A man can be BOUND AND MARRIED when he weds a woman and neither of them has been married before. A man can be BOUND AND DIVORCED when he wrongfully divorces and remains unmarried. A man can be LOOSED AND MARRIED when he marries a woman who is bound to another man. A man can be LOOSED AND DIVORCED when he divorces for the approved cause and is at liberty to be remarried if he so chooses. Therefore, determining whether one is bound or loosed by God’s law helps clarify one’s status when it comes to marriage or remarriage.
The element of remarriage adds another factor to this equation. Yet, even then, the determination must be made if one is bound or loosed by God’s law. If they are loosed, then they may marry or remarry. If they are bound, they may not. If a man wants to marry a woman who has been previously married, he must ensure she was loosed from that bond by God’s law before he marries her. Likewise, a woman who wants to marry a man who has been previously married must ensure that he has been loosed from that bond before she marries him. The facts must be ascertained and this determination must be made, otherwise one might find themselves in a sinful (i.e., unauthorized or disapproved of by God) relationship.

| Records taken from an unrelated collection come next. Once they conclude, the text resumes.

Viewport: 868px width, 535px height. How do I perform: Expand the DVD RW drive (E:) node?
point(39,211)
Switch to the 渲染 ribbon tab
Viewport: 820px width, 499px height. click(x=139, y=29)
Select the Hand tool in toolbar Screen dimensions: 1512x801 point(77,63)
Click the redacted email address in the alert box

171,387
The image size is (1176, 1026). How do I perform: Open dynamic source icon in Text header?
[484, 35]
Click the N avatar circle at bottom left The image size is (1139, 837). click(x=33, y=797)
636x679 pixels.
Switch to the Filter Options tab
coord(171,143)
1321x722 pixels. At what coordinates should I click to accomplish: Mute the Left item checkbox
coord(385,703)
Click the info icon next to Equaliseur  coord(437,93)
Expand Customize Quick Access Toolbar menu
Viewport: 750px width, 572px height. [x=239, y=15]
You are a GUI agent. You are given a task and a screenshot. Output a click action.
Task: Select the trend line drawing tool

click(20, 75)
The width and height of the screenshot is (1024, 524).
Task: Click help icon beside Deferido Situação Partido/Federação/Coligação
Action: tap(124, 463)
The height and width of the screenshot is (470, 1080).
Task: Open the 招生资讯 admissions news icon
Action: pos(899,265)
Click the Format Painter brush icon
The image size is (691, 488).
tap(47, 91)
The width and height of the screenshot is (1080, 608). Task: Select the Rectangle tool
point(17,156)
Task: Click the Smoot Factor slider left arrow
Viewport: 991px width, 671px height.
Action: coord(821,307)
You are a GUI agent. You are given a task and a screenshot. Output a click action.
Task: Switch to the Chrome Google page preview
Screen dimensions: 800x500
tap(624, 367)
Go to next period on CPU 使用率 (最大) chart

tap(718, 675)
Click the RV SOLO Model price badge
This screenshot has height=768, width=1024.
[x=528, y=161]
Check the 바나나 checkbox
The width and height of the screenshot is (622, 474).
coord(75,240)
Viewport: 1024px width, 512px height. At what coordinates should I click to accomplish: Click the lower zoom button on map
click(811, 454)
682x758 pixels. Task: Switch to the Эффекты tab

Apart from one having never been bound by God’s law in marriage, God’s law teaches us that there are only two things that loose one from the obligation of a marriage. Death looses one from his marital obligation (Rom. 7:2-3; 1 Cor. 7:39). Regardless of the other circumstances, if the person one is bound to dies, the one bound to them is loosed from that bond. The other thing that looses one from the obligation of marriage is if one party puts another away for the cause of fornication (Matt. 5:32; 19:9). In this case, one may be remarried while the first spouse, who was put away for fornication, lives. There simply are no other cases where one may be loosed from his marital obligation. Any marriage to or remarriage of one who is not loosed by God’s law is adultery (Matt. 5:32; 19:9; Luke 16:18; Mark 10:11-12). It is important to acknowledge that a man could marry a woman (or vice versa) who is bound to another and not realize it. In this case, though married, the man was never bound to that woman by God in the first place, because she was still bound to the first man. You cannot be bound to two people in marriage at the same time. Such is adultery.
The study of adultery and what one must do to repent of the sin of adultery is another study for another time. Suffice it to say, adultery is a sin and is condemnable. “Marriage is honorable among all, and the bed undefiled; but fornicators and adulterers God will judge” (Heb. 13:4; cf. Rev. 21:8). One cannot enter into a marriage that will result in or cause the sin of adultery and remain pleasing to God (cf. Mark Matt. 5:32; 10:11-12). Moreover, God will not bind two people in the sin of adultery.
Marriage is a holy institution with huge spiritual implications and significance. In light of all the teaching the Lord did on the subject, it is clear that Christians must indeed pay careful attention when they choose a spouse. Please consider these words carefully in light of that fact.